Ondřej SEKORA, popular writer, journalist, illustrator, amateur entomologist and founder of Czech rugby, author of the legendary all-rounder Ferdy Ant and other popular characters, was born 125 years ago. In addition to newspapers, he has also worked with radio, television, film and theatre.
He was born on 25 September 1899 in Králová Pole, which is now part of Brno, as the third of six children of Ondřej Sekora, a teacher. When he was seven, his father died and his mother Anna had to take care of the children. She did not really have money to spend, but she tried to give all her children the best education. Ondřej graduated from the general school in Královův Pol, then headed to the grammar school in Brno, after moving to Vyškov in 1913. He collected butterflies and beetles, played sports, read a lot and liked to draw. At the end of the First World War he was conscripted as a one-year volunteer into the army, fortunately not in the trenches, but in Vienna, where he liked to visit galleries and museums during his leave. He did not graduate until after the war and, at his mother's request, went to law school, but soon discovered that this field was far from his grasp. He became fascinated with journalism.

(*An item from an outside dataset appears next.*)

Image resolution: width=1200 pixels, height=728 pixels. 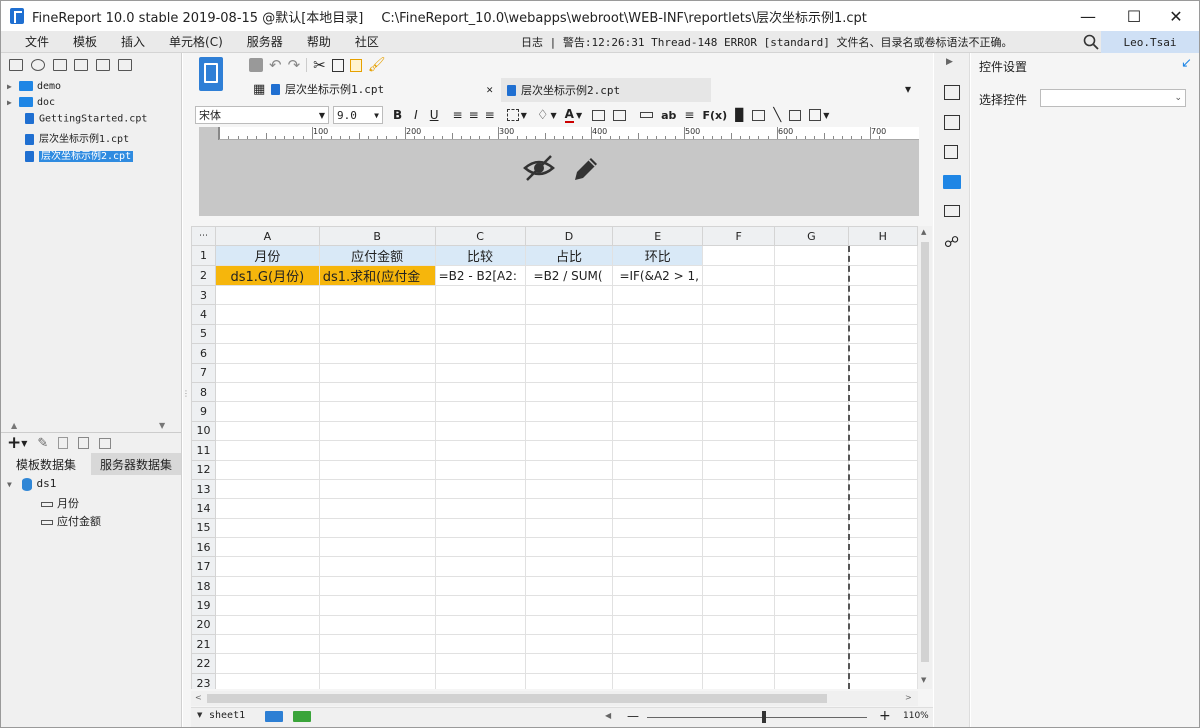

In 1921 he left his studies and joined the Lidové noviny in Brno as a sports editor and cartoonist. At that time, no section could do without a cartoonist, as the quality of the press made it almost impossible to publish photographs.
The year 1923 was an important one in his life: in the spring he married Markéta Kalabusová and in September they went to Paris together, where he was sent by Lidové noviny. As a journalist, he took part in the Winter Olympics in Chamonix and some of his reports with pictures were printed in French newspapers. After a year he divorced and in 1927 he completed a second Paris internship. He was a reporter for the Tour de France, wrote feuilletons and barrels, and drew cartoons as well as illustrations.
In France, he became passionate about rugby and helped to promote it when he returned home. He translated and drew the rules of the game, invented the Czech rugby terminology, became a coach of the first clubs and by 1944 was also a referee, refereeing the first rugby match in our country.
In 1928, Sekora joined the Prague editorial staff of Lidové noviny, where he was assigned the children's section Dětský koutek (Children's Corner). At that time, he was privately studying drawing and painting with Professor A. Hofbauer at the School of Applied Arts, where he developed his own style, which was far from animation. In his picture series, the forerunner of today's comic strips, which appeared in the Sunday supplement of Lidové noviny, he brought children stories full of suspense, humour and situational comedy. Probably the most popular was Napipi the chicken and then, of course, Ferd the Ant, who made him famous.
He drew the first comic book character Ferdy Ant in 1927, back then with stories for adults - the restless ant got drunk on nectar from flowers and harassed Ladybugs. A hard-working and imaginative guy who knows how to do everything, he was created in January 1933. The Baggins Beetle followed him in 1935. In 1936, a children's book was published with these characters Ferd the Ant and aroused such interest that Sekora published two more books immediately afterwards, Ferda Ant in the service of others a Ferda in the anthill and over time, he added more. After the war, from 1950 onwards, the series Mateřídouška was published in Pieces of Ferdy Ant's youth. Everything Sekora wrote he verified, which is why his books were read with interest even by natural scientists. He made up his stories, but everything in them was true about nature.
In 1941 he had to leave the editorial office of Lidové noviny because his second wife, Ludmila Roubíčková, whom he married in 1930, was Jewish and he refused to divorce her. He was expelled from the National Union of Journalists and from 1944 until the end of the war he was interned in labour camps in Poland and Germany. There he kept a diary and with his fellow prisoner, the actor Oldřich Nový, performed a puppet show. His wife ended up in Terezín, and although she contracted typhus, she survived the war and they were happily reunited with their son Ondrej, who was born in 1931 and was cared for by relatives in Jevíček.
In the post-war years Sekora joined the Communist Party of Czechoslovakia, became editor of the daily newspaper Práce and the magazine Dikobraz, and in 1949 co-founded the State Publishing House of Children's Books, today's Albatros. He was behind the first attempts at television broadcasting for children, played puppet theatre and organised talks with children all over the country. From 1952 he was a freelance writer, writing and drawing for Lidové noviny, Hosta do domu, Mateřídouška, Ohníček, Pionýr. During his lifetime he illustrated 40 books by other authors and published twenty-five of his own.
In 1964, he was named a Meritorious Artist and in 1966 he received the Marie Majerová Prize for Literature.
A stroke in 1964 ended his public activity. He died in Prague on July 4, 1967 and is buried in Košíří at the Na Malvazinkách cemetery.